I'm using the Micrel KSZ8041 Ethernet PHY.

When I find a failing PCB it doesn't work with other designs I have which I know are in spec (although thanks this was a good suggestion).

Here are my schematics:

On my failing units I have

  • Removed the ESD protection.
  • Added 1uF on the transformer center tap.
  • Adjusted all the filtering components.
  • Swapped most components between a working unit and a failing unit except the PHY and DSP.

My connector P300 is not an RJ45, instead it is a 2mm through hole header where a custom wire loom connects to an RJ45 on a separate PCB. I have excluded this header and the separate PCB from the equation by wiring directly to P300.

Not sure if it makes a difference but this works with a longer Ethernet cable (5m is okay 0.5m is not)…. which points to the matching components/layout. I've reviewed the grounding.

On the inside of the transformer the tx & rx are balanced and on an internal plane between two ground planes (the tx & rx pair are tightly coupled together (9 mils separation) and good spacing between the pairs & other tracks (at least 40 mils). On the outside of the transformer the tx and rx pairs run over a separate chassis gnd plane.
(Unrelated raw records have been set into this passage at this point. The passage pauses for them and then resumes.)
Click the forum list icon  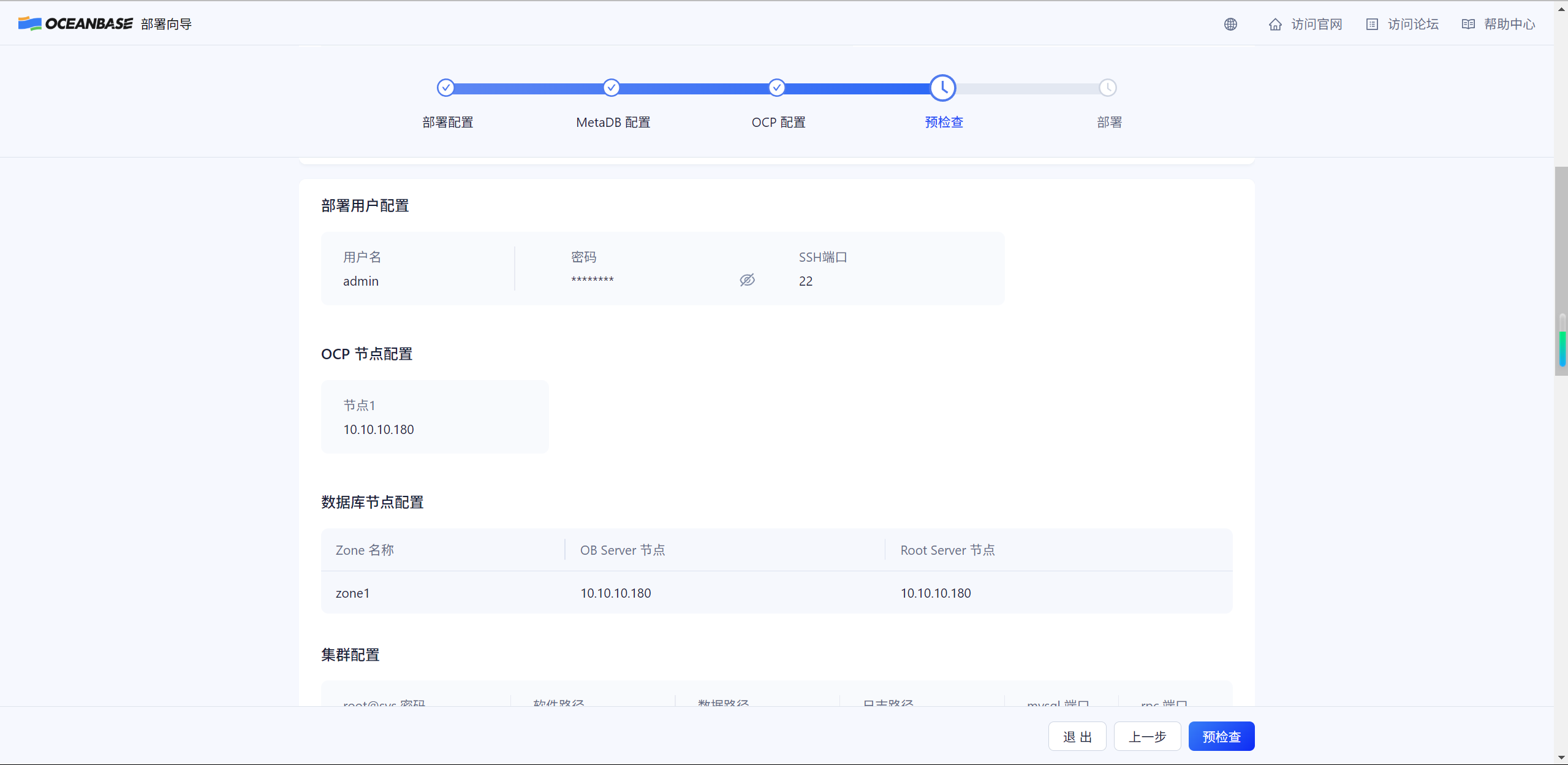(x=1372, y=25)
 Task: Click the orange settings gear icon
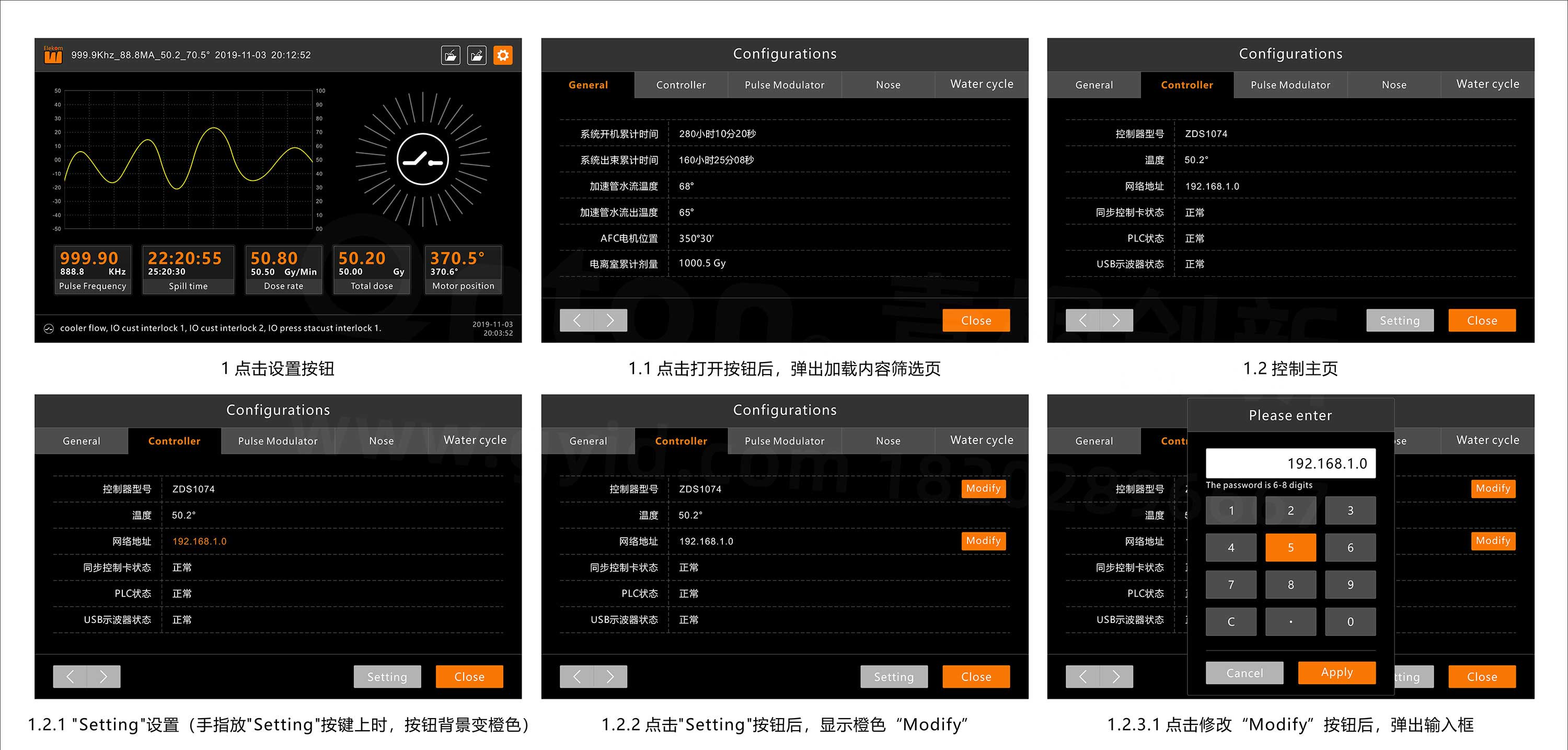pos(502,55)
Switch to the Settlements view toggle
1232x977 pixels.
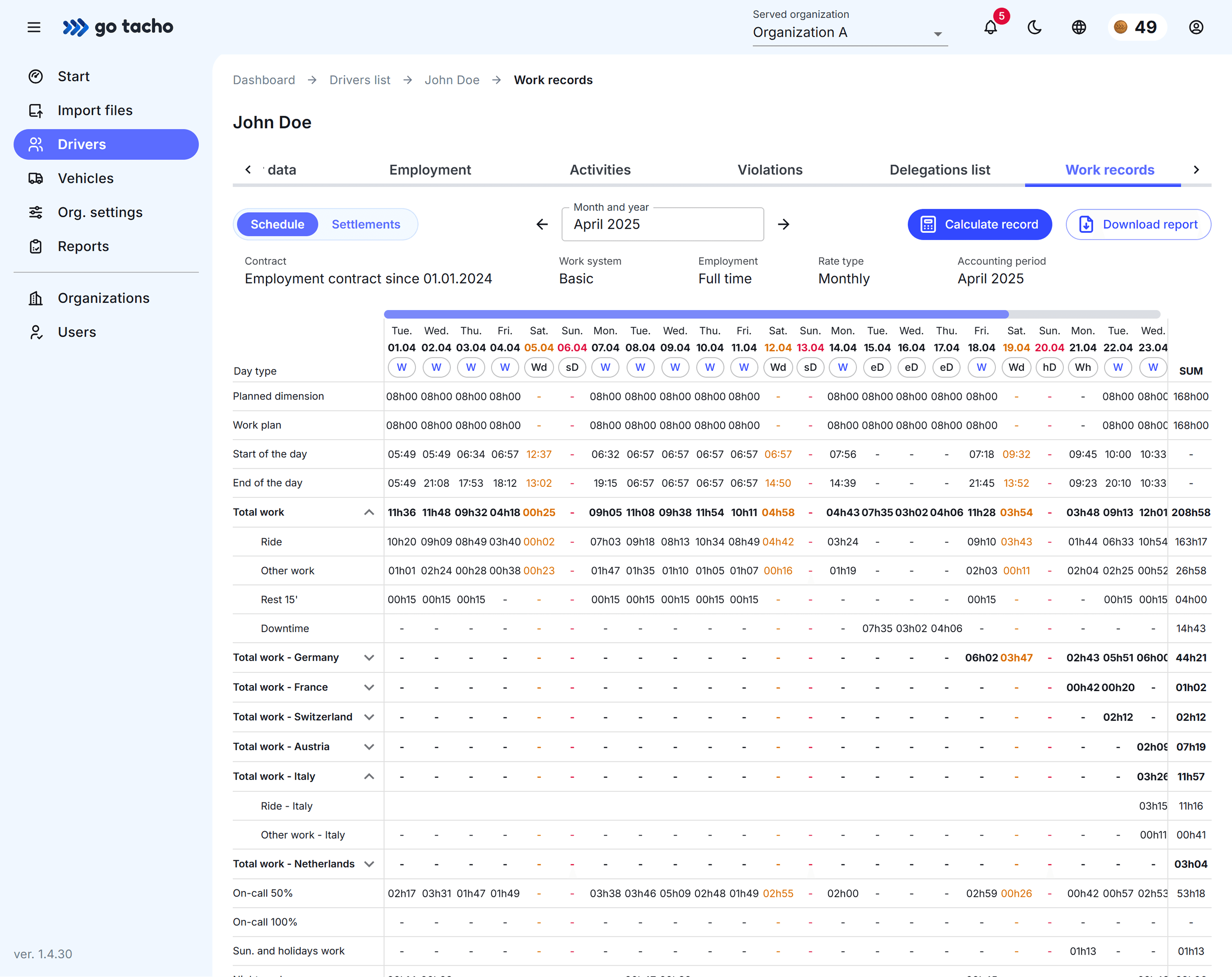(x=366, y=224)
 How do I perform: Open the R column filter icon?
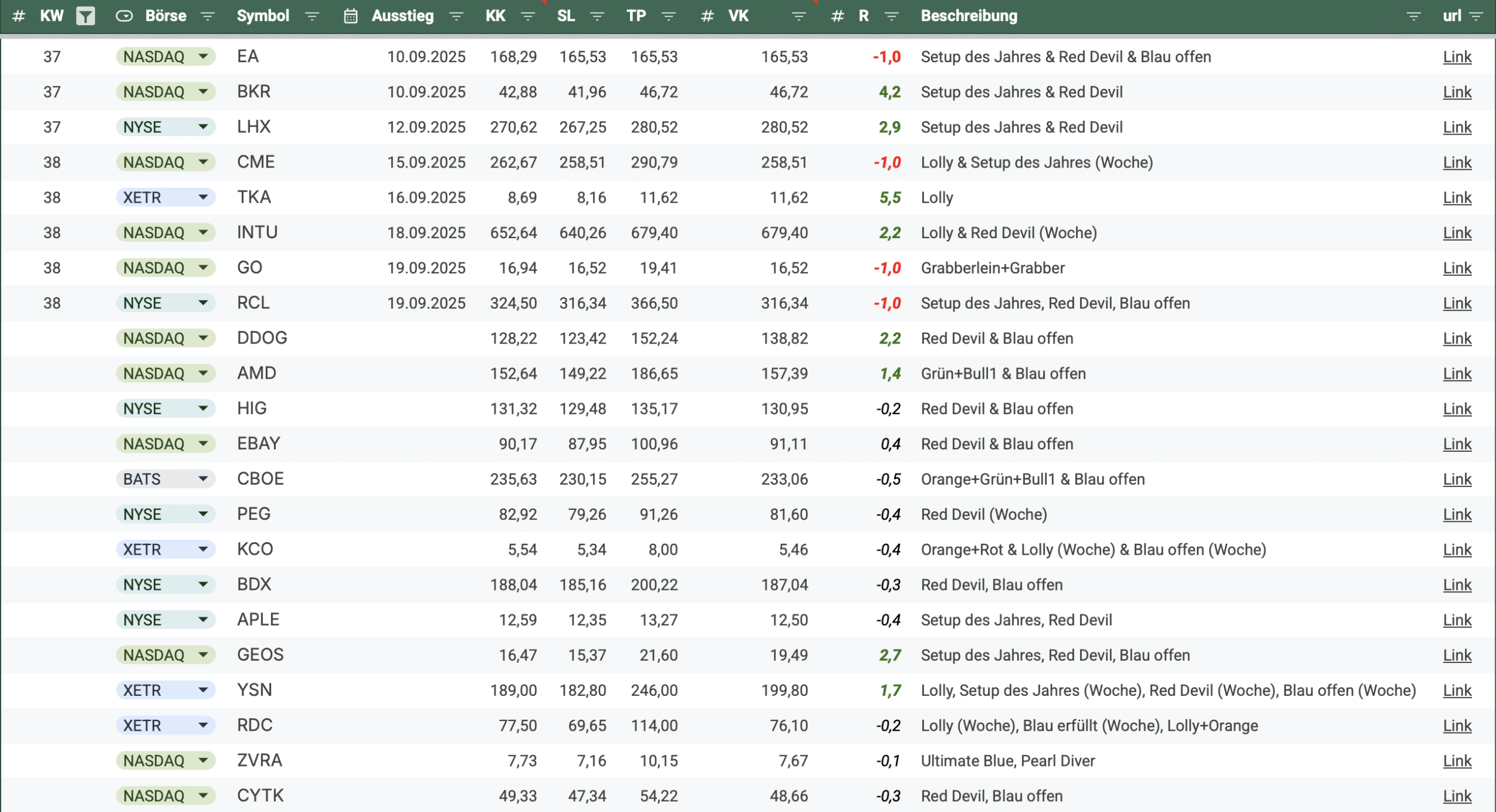[x=891, y=16]

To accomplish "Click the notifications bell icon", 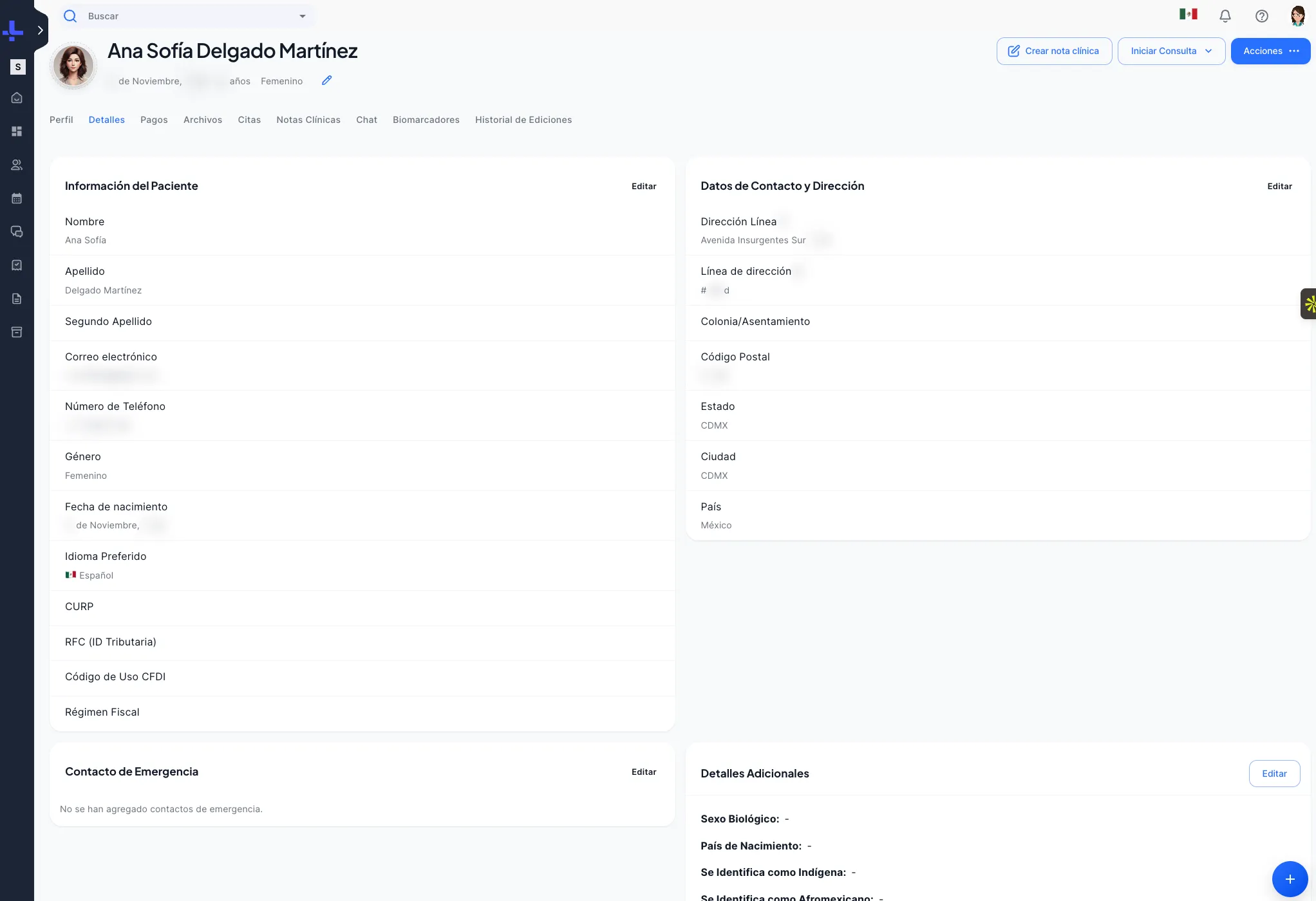I will [1225, 16].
I'm convinced the problem is between the PHY and the outside world (not excluding the PHY). When I probe the rx0 line between the PHY and the DSP a working unit shows only traffic when I ping, but a failing unit has a constant stream of data (presumably idle characters incorrectly received).

I'm currently investigating renting some compliance testing equipment.

Best Answer

This is not a complete answer, but it's a good first step.

I recommend checking the PHY's mode switches. It's probably set to auto-negotiate, meaning the PHY will fall back on a slower data rate if the faster one proves marginal. If you can force the faster data rate, it'll be much easier to debug the problem.